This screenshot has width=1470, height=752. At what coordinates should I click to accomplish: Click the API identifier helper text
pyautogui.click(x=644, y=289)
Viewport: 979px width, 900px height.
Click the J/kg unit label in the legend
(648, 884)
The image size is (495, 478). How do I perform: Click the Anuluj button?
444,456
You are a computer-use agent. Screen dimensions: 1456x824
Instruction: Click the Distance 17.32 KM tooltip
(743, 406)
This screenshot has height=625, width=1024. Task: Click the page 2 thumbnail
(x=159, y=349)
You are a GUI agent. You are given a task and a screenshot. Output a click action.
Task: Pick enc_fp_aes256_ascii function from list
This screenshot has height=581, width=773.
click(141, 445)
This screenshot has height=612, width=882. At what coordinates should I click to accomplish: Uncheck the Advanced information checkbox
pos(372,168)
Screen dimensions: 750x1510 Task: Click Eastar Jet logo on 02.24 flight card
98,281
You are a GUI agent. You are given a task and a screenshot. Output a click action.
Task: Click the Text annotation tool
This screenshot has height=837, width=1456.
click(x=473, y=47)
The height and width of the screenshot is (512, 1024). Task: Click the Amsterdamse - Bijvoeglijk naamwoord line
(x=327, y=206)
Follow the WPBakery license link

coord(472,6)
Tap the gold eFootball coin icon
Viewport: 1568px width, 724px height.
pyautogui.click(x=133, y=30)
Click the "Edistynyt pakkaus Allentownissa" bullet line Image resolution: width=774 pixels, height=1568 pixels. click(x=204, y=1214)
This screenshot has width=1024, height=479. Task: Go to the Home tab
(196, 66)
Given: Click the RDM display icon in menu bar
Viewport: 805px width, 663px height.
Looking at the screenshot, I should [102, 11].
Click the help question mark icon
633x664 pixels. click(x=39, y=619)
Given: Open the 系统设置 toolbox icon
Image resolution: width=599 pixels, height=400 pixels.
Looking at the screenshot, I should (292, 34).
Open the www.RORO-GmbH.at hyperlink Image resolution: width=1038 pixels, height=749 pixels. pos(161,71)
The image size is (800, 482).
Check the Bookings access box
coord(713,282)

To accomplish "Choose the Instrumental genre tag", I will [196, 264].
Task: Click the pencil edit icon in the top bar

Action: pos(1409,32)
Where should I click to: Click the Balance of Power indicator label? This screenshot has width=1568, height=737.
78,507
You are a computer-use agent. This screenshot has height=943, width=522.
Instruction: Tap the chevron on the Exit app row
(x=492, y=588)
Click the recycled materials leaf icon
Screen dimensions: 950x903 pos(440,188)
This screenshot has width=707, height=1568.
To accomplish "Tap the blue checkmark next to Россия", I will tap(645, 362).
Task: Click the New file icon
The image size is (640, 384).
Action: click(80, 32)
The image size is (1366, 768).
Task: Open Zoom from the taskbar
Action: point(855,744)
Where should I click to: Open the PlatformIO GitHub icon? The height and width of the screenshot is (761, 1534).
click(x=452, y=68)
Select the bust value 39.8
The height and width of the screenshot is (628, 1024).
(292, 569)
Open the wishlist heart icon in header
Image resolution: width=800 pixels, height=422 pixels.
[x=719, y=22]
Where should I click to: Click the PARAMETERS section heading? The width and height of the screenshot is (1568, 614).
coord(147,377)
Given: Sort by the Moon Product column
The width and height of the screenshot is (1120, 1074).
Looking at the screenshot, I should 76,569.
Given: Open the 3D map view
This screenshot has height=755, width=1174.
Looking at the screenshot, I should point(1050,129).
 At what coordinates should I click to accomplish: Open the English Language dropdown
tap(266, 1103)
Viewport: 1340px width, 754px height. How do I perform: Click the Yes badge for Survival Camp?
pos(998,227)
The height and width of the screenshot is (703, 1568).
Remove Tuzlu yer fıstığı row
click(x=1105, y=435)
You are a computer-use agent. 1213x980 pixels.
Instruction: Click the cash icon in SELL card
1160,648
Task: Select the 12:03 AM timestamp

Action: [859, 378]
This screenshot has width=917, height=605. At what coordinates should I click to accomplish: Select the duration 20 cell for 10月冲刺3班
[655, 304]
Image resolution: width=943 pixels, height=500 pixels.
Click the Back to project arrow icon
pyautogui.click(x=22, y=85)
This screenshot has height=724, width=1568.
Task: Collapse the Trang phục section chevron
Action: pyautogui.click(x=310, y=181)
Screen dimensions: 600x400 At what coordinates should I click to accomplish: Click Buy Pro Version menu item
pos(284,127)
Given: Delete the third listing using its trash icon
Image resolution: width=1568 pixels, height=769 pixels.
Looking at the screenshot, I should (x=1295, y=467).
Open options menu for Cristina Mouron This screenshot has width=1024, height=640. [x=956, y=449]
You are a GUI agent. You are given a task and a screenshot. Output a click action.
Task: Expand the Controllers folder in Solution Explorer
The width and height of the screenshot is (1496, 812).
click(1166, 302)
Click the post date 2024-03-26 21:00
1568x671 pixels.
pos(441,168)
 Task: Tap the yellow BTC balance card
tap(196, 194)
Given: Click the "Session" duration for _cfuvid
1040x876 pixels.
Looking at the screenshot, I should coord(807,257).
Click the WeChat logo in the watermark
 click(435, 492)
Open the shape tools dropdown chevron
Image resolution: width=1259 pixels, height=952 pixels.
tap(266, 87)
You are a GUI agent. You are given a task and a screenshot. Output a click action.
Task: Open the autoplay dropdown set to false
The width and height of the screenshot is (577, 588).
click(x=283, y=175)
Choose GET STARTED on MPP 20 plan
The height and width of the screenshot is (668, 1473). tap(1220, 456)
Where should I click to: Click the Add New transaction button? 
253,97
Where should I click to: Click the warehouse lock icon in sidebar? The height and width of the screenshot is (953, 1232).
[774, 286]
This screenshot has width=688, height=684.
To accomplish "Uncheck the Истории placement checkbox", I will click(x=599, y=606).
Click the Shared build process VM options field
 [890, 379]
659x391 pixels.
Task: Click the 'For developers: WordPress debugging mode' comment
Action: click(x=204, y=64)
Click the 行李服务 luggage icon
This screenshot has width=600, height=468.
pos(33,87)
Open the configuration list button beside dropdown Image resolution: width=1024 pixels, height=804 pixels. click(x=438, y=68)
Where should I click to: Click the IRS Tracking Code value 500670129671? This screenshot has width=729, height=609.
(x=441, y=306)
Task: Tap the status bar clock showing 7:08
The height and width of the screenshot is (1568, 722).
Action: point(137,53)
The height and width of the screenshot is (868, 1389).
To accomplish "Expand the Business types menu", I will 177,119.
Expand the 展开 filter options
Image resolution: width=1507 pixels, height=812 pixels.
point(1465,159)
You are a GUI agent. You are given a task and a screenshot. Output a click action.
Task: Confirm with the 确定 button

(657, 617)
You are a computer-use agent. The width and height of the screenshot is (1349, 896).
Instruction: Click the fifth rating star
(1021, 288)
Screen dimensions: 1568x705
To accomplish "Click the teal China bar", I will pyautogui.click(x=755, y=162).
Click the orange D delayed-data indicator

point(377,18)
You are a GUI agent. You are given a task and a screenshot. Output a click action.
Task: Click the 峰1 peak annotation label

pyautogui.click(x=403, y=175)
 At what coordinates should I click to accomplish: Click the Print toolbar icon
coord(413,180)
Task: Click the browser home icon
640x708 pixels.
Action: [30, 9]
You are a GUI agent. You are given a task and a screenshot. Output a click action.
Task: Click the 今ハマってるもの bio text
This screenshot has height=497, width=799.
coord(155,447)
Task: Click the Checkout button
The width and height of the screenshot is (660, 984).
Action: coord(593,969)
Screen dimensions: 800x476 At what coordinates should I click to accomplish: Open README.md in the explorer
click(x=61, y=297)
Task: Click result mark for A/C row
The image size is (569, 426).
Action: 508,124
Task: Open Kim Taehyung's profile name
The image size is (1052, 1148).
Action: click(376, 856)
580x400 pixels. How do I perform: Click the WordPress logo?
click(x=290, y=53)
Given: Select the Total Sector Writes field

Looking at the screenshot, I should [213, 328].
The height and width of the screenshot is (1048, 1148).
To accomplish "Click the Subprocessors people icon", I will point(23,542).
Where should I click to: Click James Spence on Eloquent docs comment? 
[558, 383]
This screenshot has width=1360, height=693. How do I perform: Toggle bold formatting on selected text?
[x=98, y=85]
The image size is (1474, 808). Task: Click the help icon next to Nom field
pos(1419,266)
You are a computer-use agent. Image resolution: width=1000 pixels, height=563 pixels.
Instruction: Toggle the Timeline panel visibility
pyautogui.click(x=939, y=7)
-*-*-
▸ **REQUIRED ACTION**
Copy out each line of the material above, word for word, from the first down to the line containing "Task: Pick enc_fp_aes256_ascii". Add nothing.

▸ **EXERCISE RESULT**
This screenshot has width=1470, height=752. At what coordinates should I click to accomplish: Click the API identifier helper text
pyautogui.click(x=644, y=289)
Viewport: 979px width, 900px height.
Click the J/kg unit label in the legend
(648, 884)
The image size is (495, 478). How do I perform: Click the Anuluj button?
444,456
You are a computer-use agent. Screen dimensions: 1456x824
Instruction: Click the Distance 17.32 KM tooltip
(743, 406)
This screenshot has height=625, width=1024. Task: Click the page 2 thumbnail
(x=159, y=349)
You are a GUI agent. You are given a task and a screenshot. Output a click action.
Task: Pick enc_fp_aes256_ascii function from list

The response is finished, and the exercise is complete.